▸ **What you will do**
**1.** Extract the wording of the passage on duplicate directory URLs from "On most systems" to "the longer URL.", copying it word for word.
**2.** Please summarize the passage on duplicate directory URLs in two sentences.
**3.** Continue the passage on duplicate directory URLs from the point where it stops.

Begin Provided passage

On most systems the duplication is caused by the directory URL being powered by a file with some default name. The default behavior of many web servers is to have both the directory URL and the directory URL with the default name appended serve the same file. You usually have to add special configuration to override the behavior of showing the file for the longer URL.

You have many options:

  1. Best: Redirect /wiki/main_page to /wiki. Make sure no links on your site point to /wiki/main_page.
  2. Great: Don't create the /wiki/main_page URL. (Assuming you have never used /wiki/main_page in the past and you don't currently link to it.)
  3. Good: Create both URLs, and use canonical meta tags to tell search engines which you prefer
  4. Good: Create both URLs and use canonical HTTP headers to tell search engines which you prefer
  5. OK: Create both URLs and only include one of the two (wiki/) in your XML sitemap which tells search engines that you prefer that one.

End Provided passage
Begin Extracted data

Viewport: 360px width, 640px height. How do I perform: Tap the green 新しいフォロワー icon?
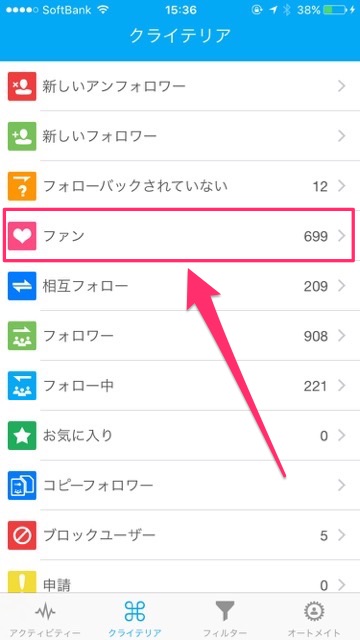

End Extracted data
Begin Extracted data

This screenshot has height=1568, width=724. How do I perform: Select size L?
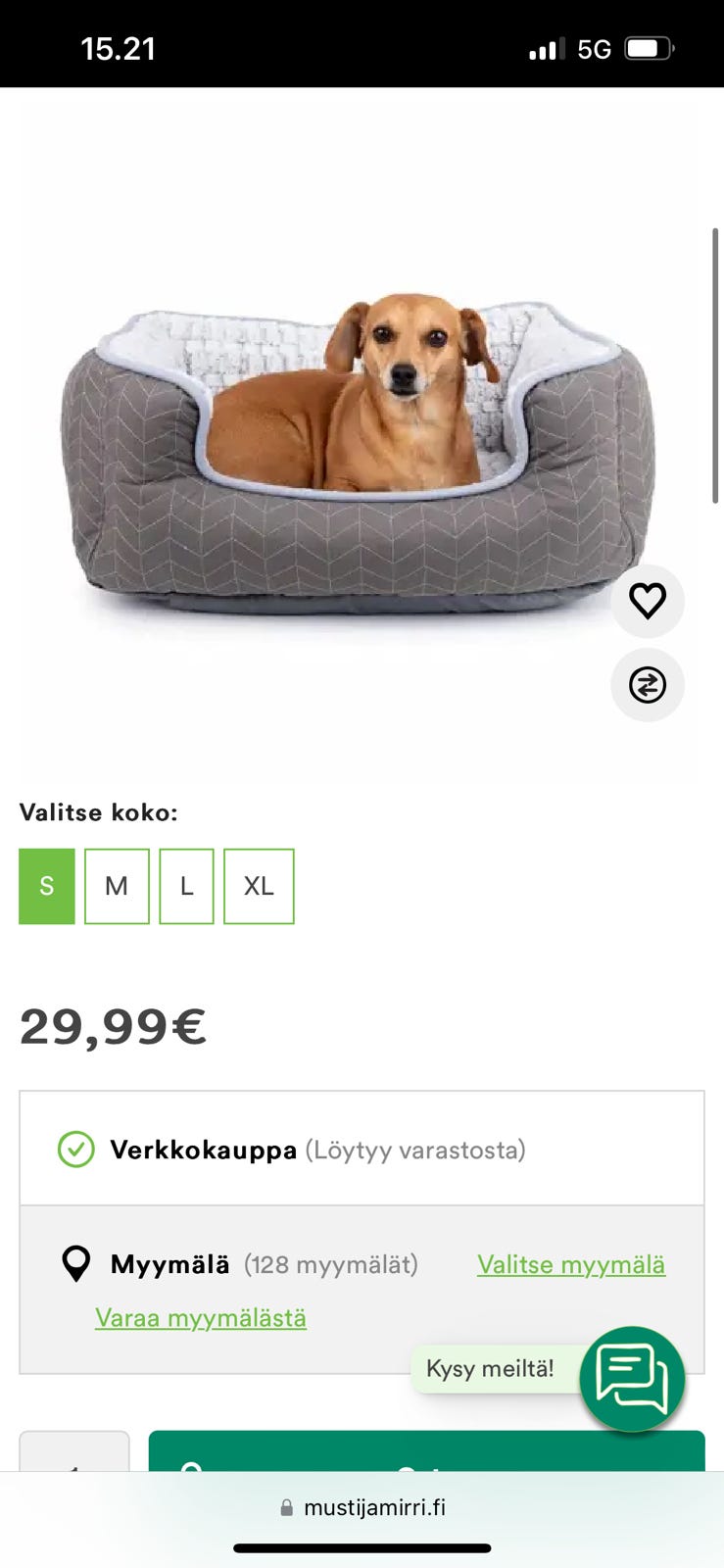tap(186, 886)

End Extracted data

▸ **Outputs for the tasks**
**1.**
On most systems the duplication is caused by the directory URL being powered by a file with some default name. The default behavior of many web servers is to have both the directory URL and the directory URL with the default name appended serve the same file. You usually have to add special configuration to override the behavior of showing the file for the longer URL.

**2.** Many web servers serve the same file at a directory URL and at that URL with the default file name appended, and overriding this for the longer URL usually takes special configuration. Rated from best to OK, the options are to redirect /wiki/main_page to /wiki, to not create /wiki/main_page at all, to create both URLs and signal the preferred one with canonical meta tags or canonical HTTP headers, or to list only /wiki/ in the XML sitemap.

**3.**
  6. OK: Create both URLs and keep the longer one secret. Never link to it, reference it, or include it in a sitemap. (Assuming you have never used it and don't currently link to it. If you ever linked to it, the secret is already out of the bag.)
  7. Not recommended: Use both URLs and let search engines figure things out on their own. Google is a lot better about this than it used to be. It will usually choose to index one of the two URLs. It tends to have a preference for shorter URLs and URLs that are linked more often.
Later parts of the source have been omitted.